● GIVEN TASK: Format the listing below as a JSON list of strings, with one string for each line and blank lines omitted.

● RECORDS SHOWN:
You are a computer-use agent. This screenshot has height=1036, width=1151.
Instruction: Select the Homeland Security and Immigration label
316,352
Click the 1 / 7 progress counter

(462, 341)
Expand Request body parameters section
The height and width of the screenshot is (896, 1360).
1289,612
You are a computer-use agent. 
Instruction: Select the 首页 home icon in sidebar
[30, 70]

● PROBLEM SOLUTION:
[
  "You are a computer-use agent. This screenshot has height=1036, width=1151.",
  "Instruction: Select the Homeland Security and Immigration label",
  "316,352",
  "Click the 1 / 7 progress counter",
  "(462, 341)",
  "Expand Request body parameters section",
  "The height and width of the screenshot is (896, 1360).",
  "1289,612",
  "You are a computer-use agent. ",
  "Instruction: Select the 首页 home icon in sidebar",
  "[30, 70]"
]